__Requirement A__
In the NOTES article, at which meeting did Garth R. Jacobson present his team's findings?
__Requirement B__
Condense the paragraph of the NOTES article that begins "“NOTES surgery provides an obvious aesthetic advantage" into two shorter sentences that keep its main facts.
__Requirement C__
From the NOTES article, copy the stretch from "Dr. Jacobson and" through "2 or lower." word for word.

__Passage shown__

:::::

By Monica J. Smith
Baltimore—A recent small study finding that natural orifice transluminal endoscopic surgery (NOTES) through the vagina does not affect sexual function or the patient’s ability to deliver a baby vaginally, and reduces postoperative pain and the risk for complications, may assuage the concerns of some providers and patients.
“NOTES surgery provides an obvious aesthetic advantage and a potential to reduce trocar site complications; still, many potential patients and providers have concerns regarding potential sexual dysfunction and gynecologic problems,” said Garth R. Jacobson, MD, of the University of California, San Diego, who presented his team’s findings at the 2013 meeting of the Society of American Gastrointestinal and Endoscopic Surgeons (abstract S104).
Dr. Jacobson and his colleagues retrospectively evaluated the outcomes of 34 procedures performed using NOTES at their institution between 2007 and 2012, including 34 cholecystectomies, three appendectomies and three sleeve gastrectomies. The patients had a mean age of 40 years (23-63), mean body mass index of 27 kg/m2 (16-43), and an ASA classification of 2 or lower.
The hybrid transvaginal approach consisted of the conventional laparoscopic approach followed by transvaginal organ extraction at the end of the procedure.

:::::

__Data to examine__
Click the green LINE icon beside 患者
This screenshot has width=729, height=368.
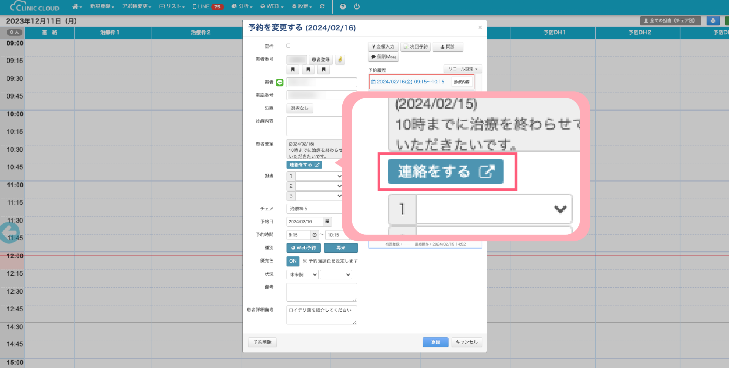click(280, 82)
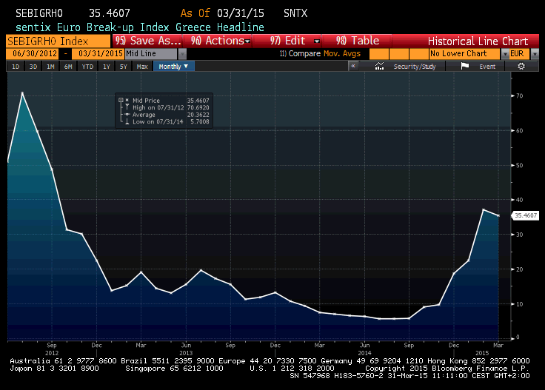
Task: Click the Event flag icon
Action: pos(465,67)
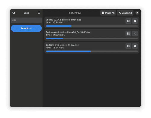Select the ubuntu-22.04.3-desktop-amd64.iso filename
The image size is (151, 118).
tap(63, 20)
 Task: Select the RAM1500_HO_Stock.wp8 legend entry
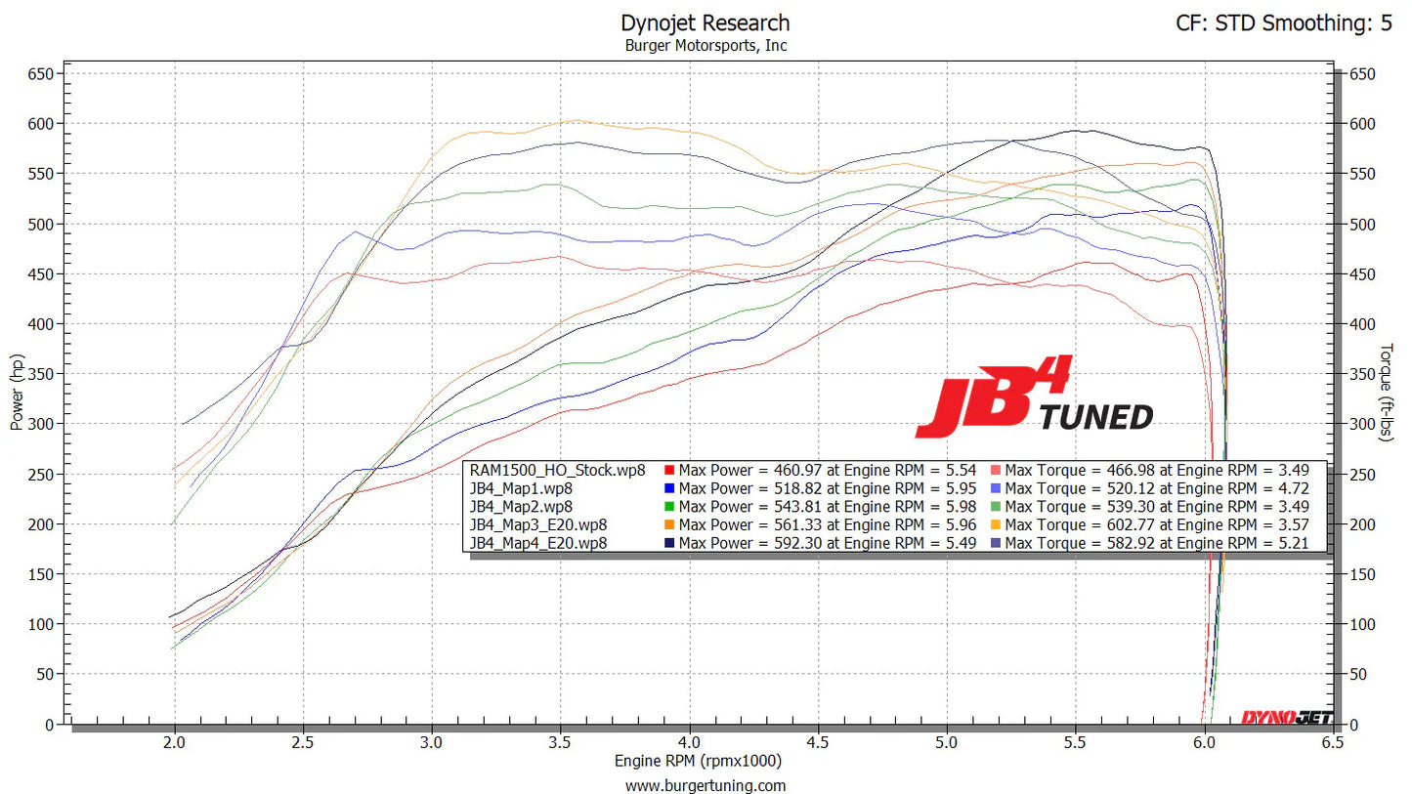555,470
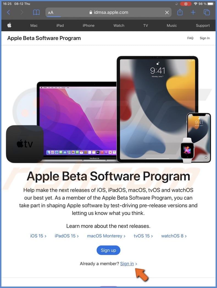This screenshot has width=217, height=288.
Task: Tap the screen recording indicator
Action: [x=186, y=4]
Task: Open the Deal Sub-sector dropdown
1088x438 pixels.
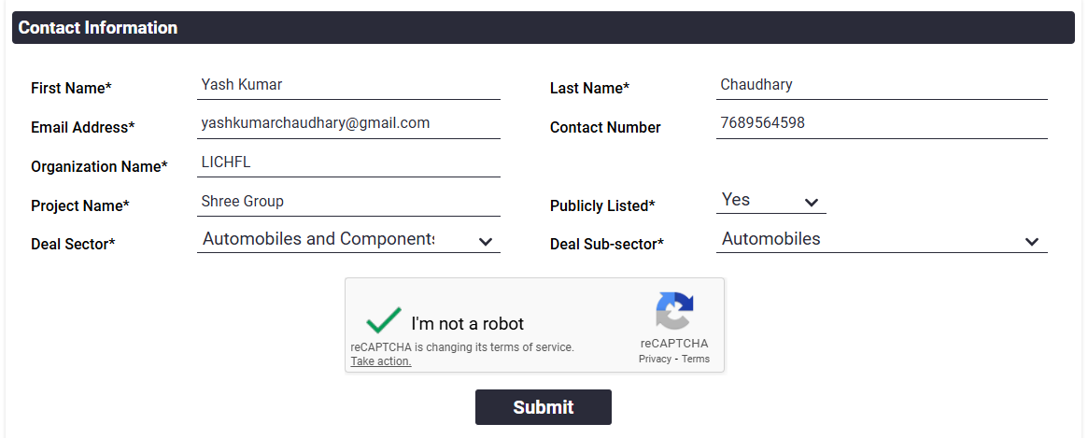Action: point(881,240)
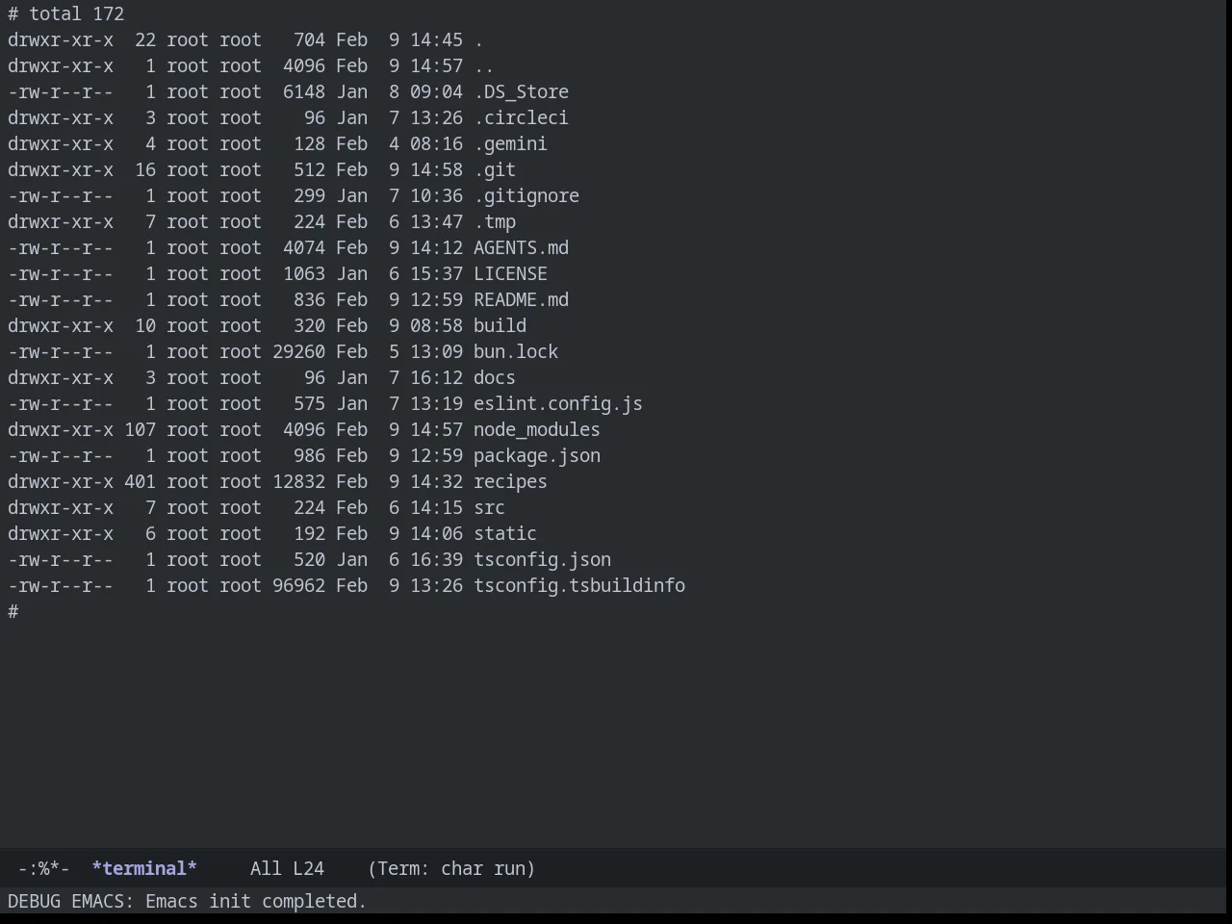This screenshot has width=1232, height=924.
Task: Click the build directory name
Action: click(x=500, y=325)
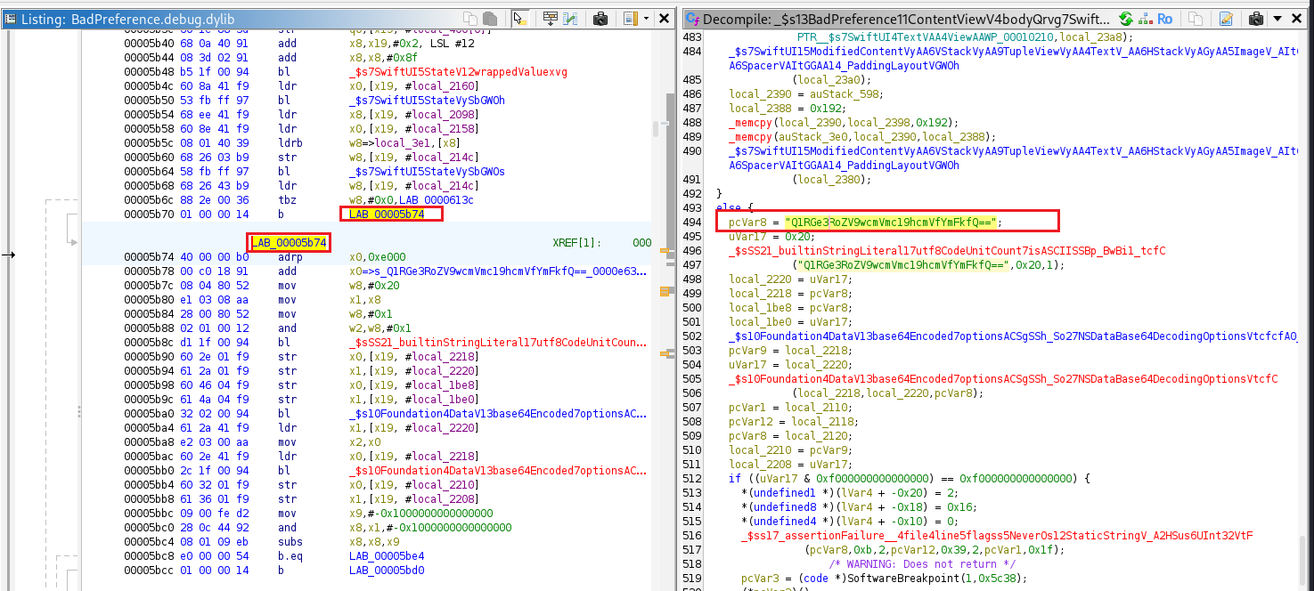The height and width of the screenshot is (591, 1314).
Task: Open the data-flow graph icon in Decompile
Action: tap(1144, 18)
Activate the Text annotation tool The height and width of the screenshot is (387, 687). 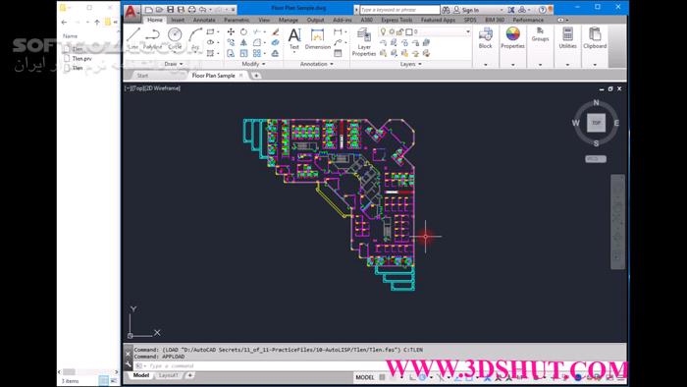point(294,38)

:::::

__Exercise solution A__
The 2013 meeting of the Society of American Gastrointestinal and Endoscopic Surgeons.

__Exercise solution B__
Garth R. Jacobson, MD, of the University of California, San Diego, said NOTES surgery offers a clear aesthetic advantage and may reduce trocar site complications, but many patients and providers worry about sexual dysfunction and gynecologic problems. He presented his team's findings at the 2013 meeting of the Society of American Gastrointestinal and Endoscopic Surgeons (abstract S104).

__Exercise solution C__
Dr. Jacobson and his colleagues retrospectively evaluated the outcomes of 34 procedures performed using NOTES at their institution between 2007 and 2012, including 34 cholecystectomies, three appendectomies and three sleeve gastrectomies. The patients had a mean age of 40 years (23-63), mean body mass index of 27 kg/m2 (16-43), and an ASA classification of 2 or lower.